Вот. Значит, постояли-постояли. Потом утром дернули – проехали и стали: Краков. Девки стали подыматься – приехали! Тут дверь оттянули – стоят немцы. Смотрят на нас, говорят что-то. Один нос зажал, отвернулся. И захохотали: вонь-то у нас в вагоне сильная. Тут подошел поляк с ведром воды. Немцы:

– Тринкен!

Поляк нам ведро передал. Стали пить по очереди. Ведро выпили, он еще одно подал. Выпили и второе. И третье подал! Я пить-то не очень хотела, а как до меня дошло – припала и оторваться не могу, будто заснула. Еле оттянули.

В общем, наш вагон выпил четыре ведра воды.

Потом подвозят двое поляков тележку. А на ней – конина сырая, рубленая.
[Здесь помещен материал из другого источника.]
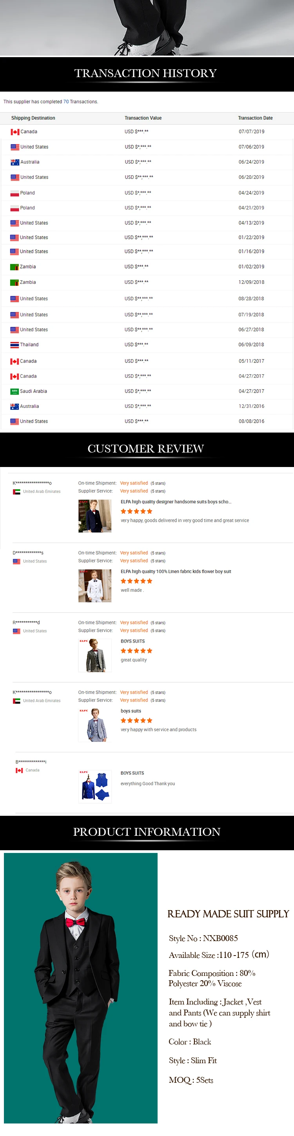
Task: Click the Transaction Date column header
Action: point(255,118)
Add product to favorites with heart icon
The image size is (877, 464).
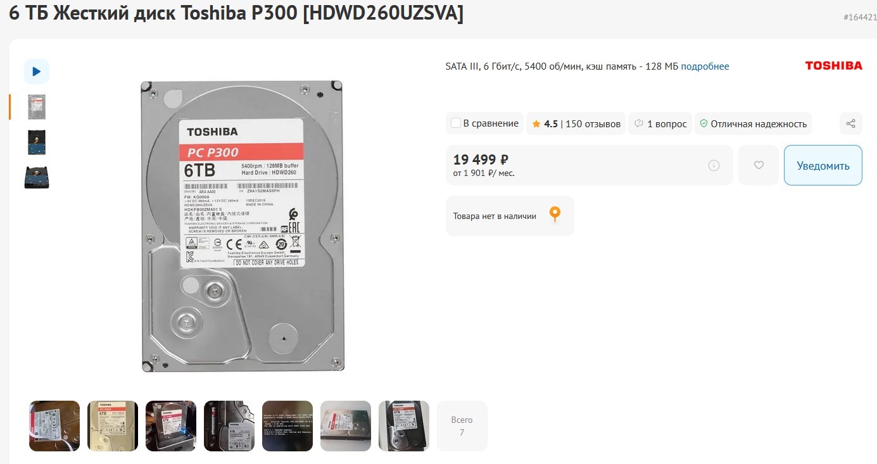759,165
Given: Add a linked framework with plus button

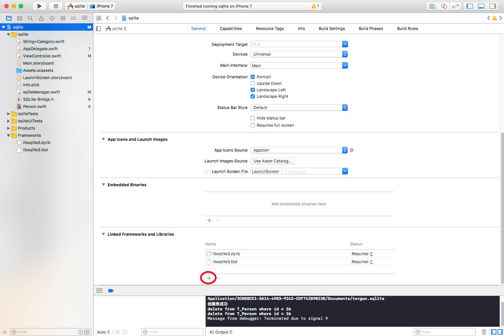Looking at the screenshot, I should [209, 278].
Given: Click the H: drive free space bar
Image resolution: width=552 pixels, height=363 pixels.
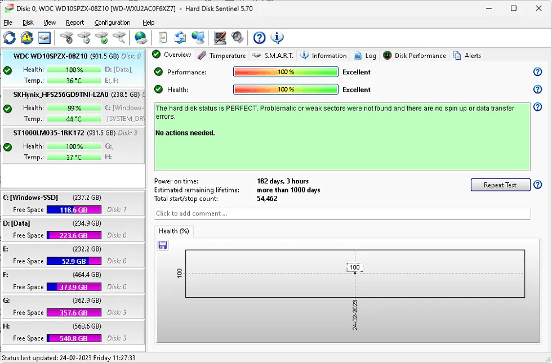Looking at the screenshot, I should pos(74,338).
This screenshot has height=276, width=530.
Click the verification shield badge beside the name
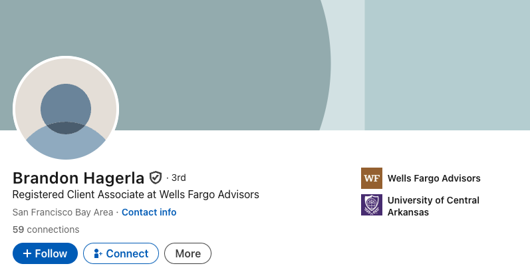click(x=156, y=178)
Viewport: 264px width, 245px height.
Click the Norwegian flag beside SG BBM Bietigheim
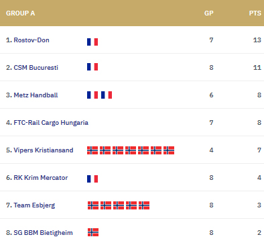(93, 232)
И один лопатой стал куски эти нам в вагон метать. Закинул. Немец крикнул:

– Эссен!

И опять дверь задвинули. Постояли мы, а потом – чего делать? Промеж себя потолковали: если кормят, значит, дальше повезут, в саму Германию. А сколько туда ехать? Никто не знает. Может, недели две или больше? Может, месяц? Европа-то большая. Может, и больше России.

Да и жрать охота. Стали эту сырую конину рвать помаленьку да жевать.
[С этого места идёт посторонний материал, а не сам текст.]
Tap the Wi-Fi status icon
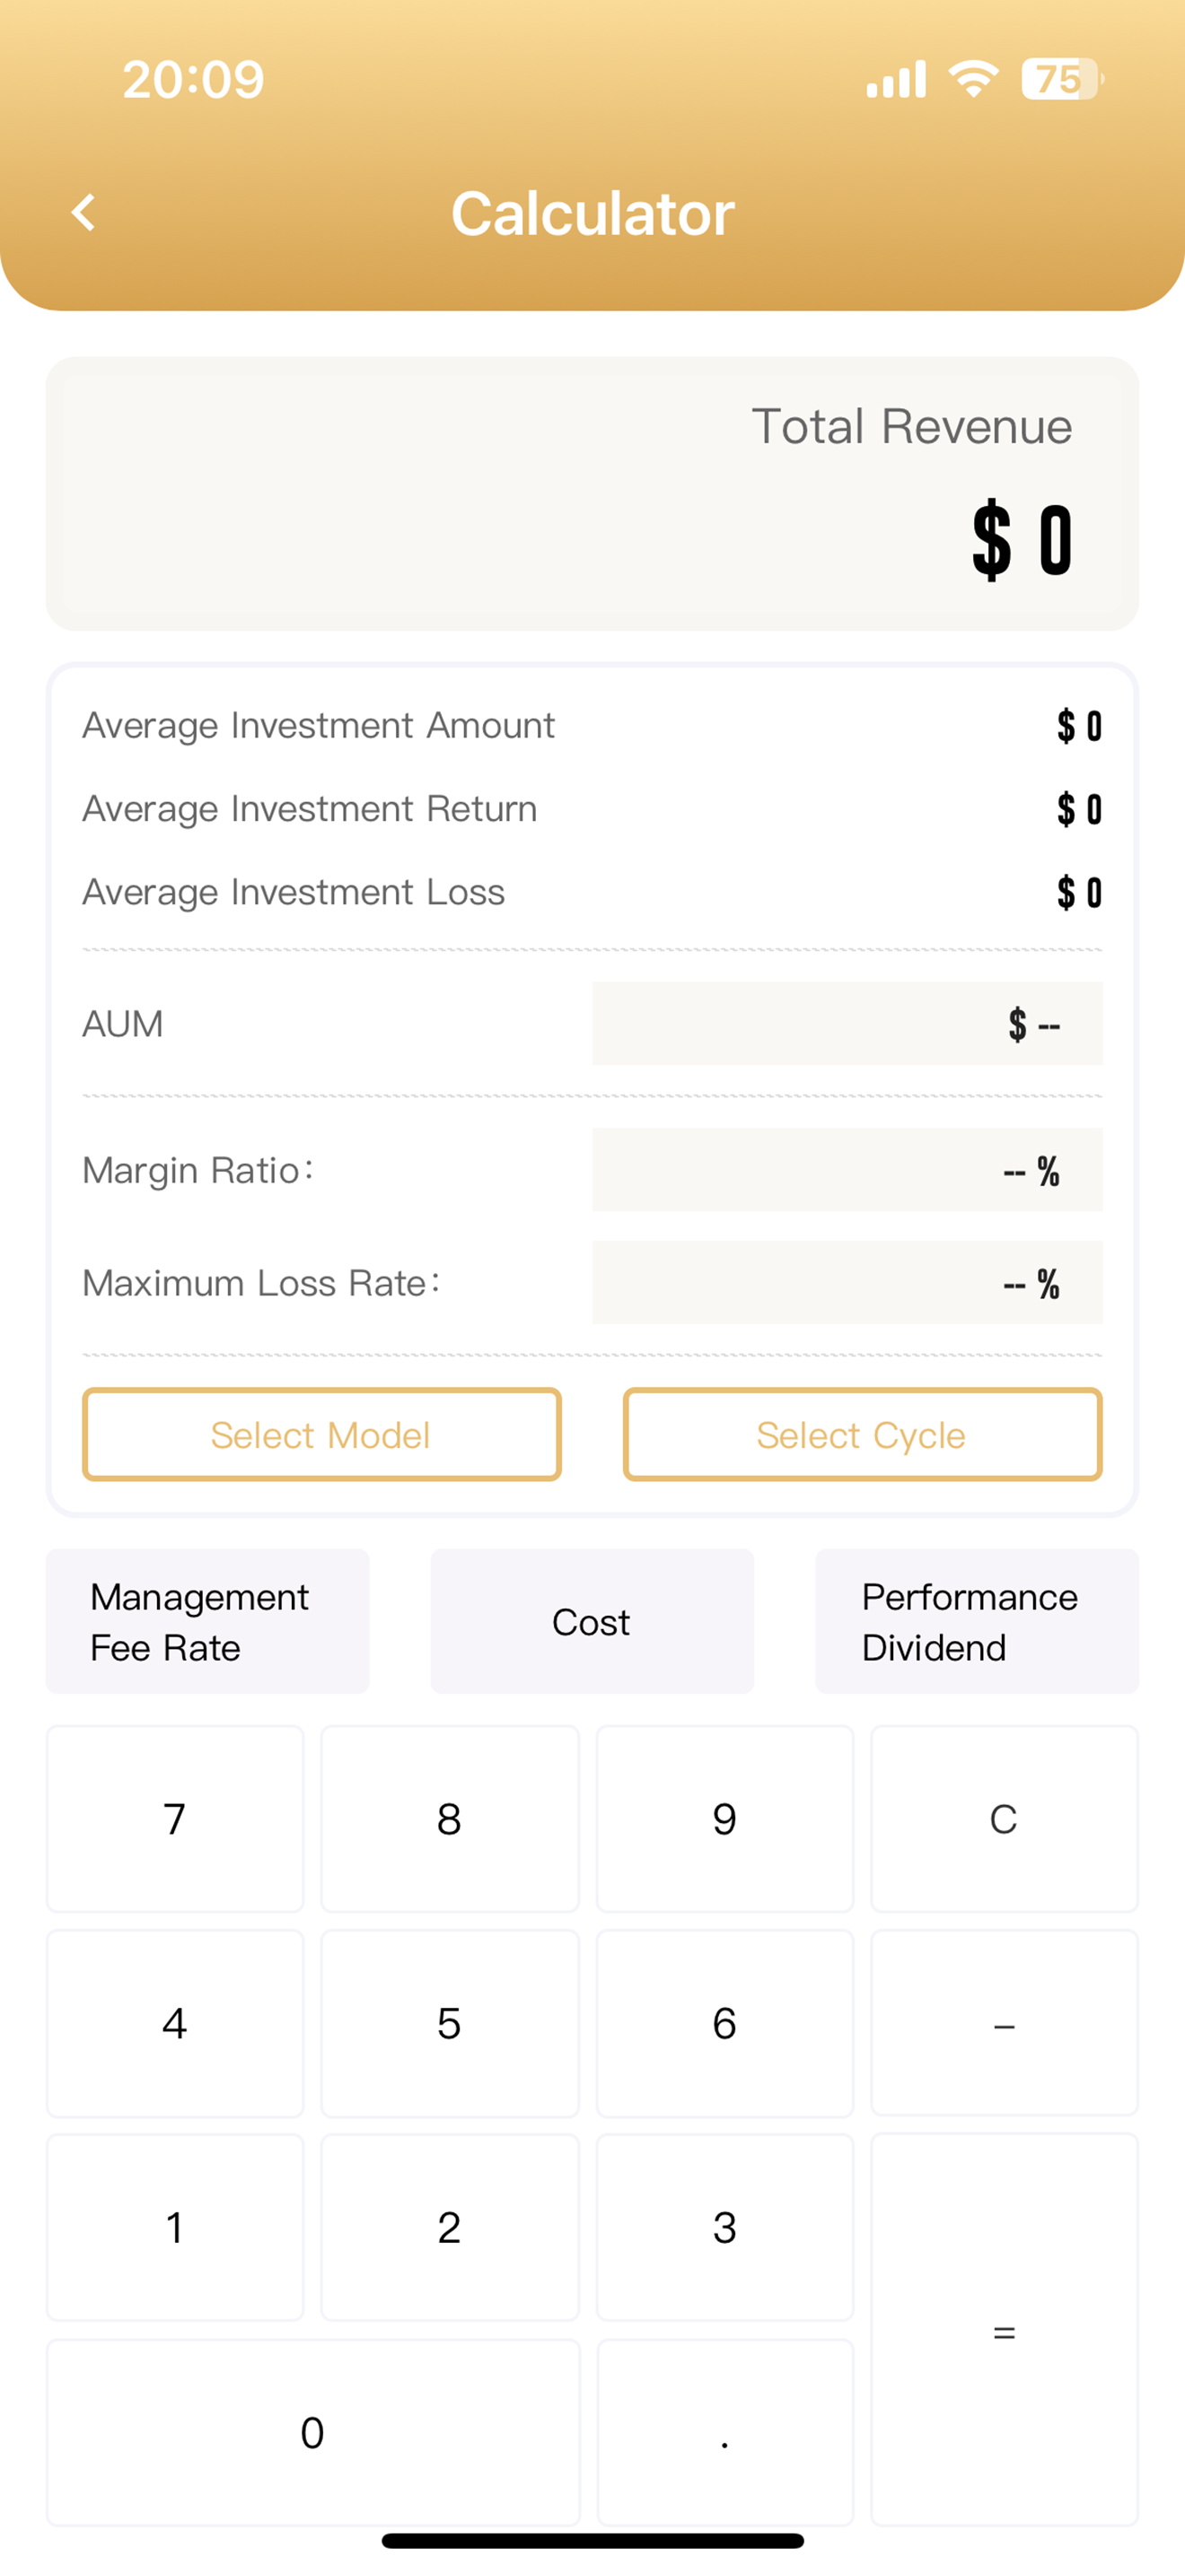1185x2573 pixels. [x=973, y=79]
А поезд тем временем дальше пошел. И больше уже мы долго не стояли. Наверно, в Польше дороги-то получше, вот эшелон наш и пер быстро.

Я конины пожевала и заснула надолго. Спала-спала, как убитая. Утомилась, понятное дело. Да и страшно. А мне всегда, когда страшно было – в сон тянуло. Как отец мать бить начинает – я прямо зеваю со страху. Голова дурная, легла бы на пол и не вставала, спала, пока не кончится все.
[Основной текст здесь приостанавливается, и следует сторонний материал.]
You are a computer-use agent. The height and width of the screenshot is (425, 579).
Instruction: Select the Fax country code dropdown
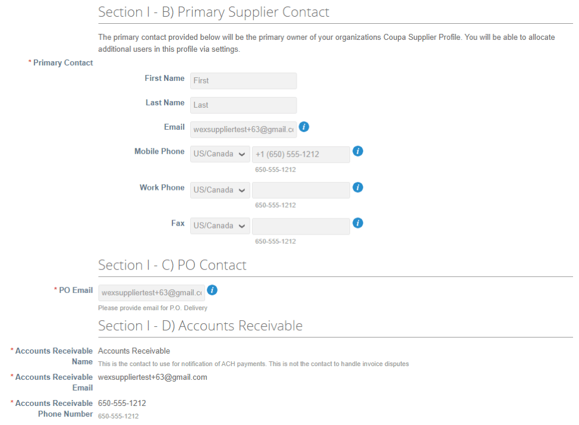coord(220,226)
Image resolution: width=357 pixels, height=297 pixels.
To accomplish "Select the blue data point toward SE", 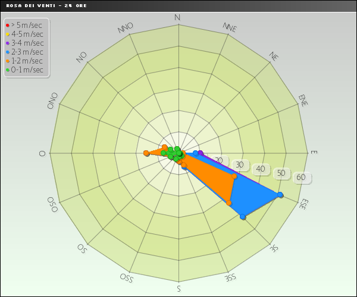I will tap(243, 217).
А однажды в лесу заблудились с Авдотьей Куприяновой. Пошли по грибы, а она: идем, Варь, я заветную поляну грибную знаю, там только белые грибы и растут. Ну и повела она на эту поляну. Вела-вела и завела в такую чащобу, что жуть взяла: деревья огромадные, солнца не видать, темно, как ночью.

И заплутались. Страшно! У нас и волки водятся, и медведь в 39-м двух коров задрал. А эта Авдотья, дура валяная, как увидала, что заплуталась, – сразу в рев! А мне чего делать? Пошли, тащу ее за руку. Потом так страшно стало, что легла под куст да заснула. Она рядом. А проснулась – нас и нашли. Там дорога рядом была, шли мужики на покос, мы услыхали. Закричали им. Они подошли. Мать говорила – чудо…

В общем, проснулась, когда дверь сдвинули.

И закричали:

– Штейн ауф! Аусштайген! Шнель! Шнель!

И мы повставали и из вагона полезли.

Вылезли на огромадный майдан такой. Не то что вокзал, а такое место, где поезда стоят, подъезжают и отъезжают. Я такого сроду не видала: много-много железной дороги и стоят рядом поезда товарные. И цистерны стоят. И с лесом эшелоны, и просто пустые. Вокруг солдаты ходят.

Нас вдоль поезда построили. В дороге четверо умерли непонятно от чего. Их сразу убрали прочь.

И немец встал на ящик и стал говорить по-русски. Он сказал, что мы теперь находимся в Великой Германии. Это для нас большая честь. Поэтому мы все должны хорошо работать на благо Великой Германии. И что сейчас мы пойдем в фильтрационный лагерь, где нам дадут есть, дадут хорошую одежду и оформят документы для проживания в Германии. А потом мы поедем на разные заводы и фабрики, где будем жить и работать. И что нам всем там будет хорошо. И главное – чтобы мы поняли, что Германия – культурная страна и все в ней живут счастливо. А молодые люди счастливее других.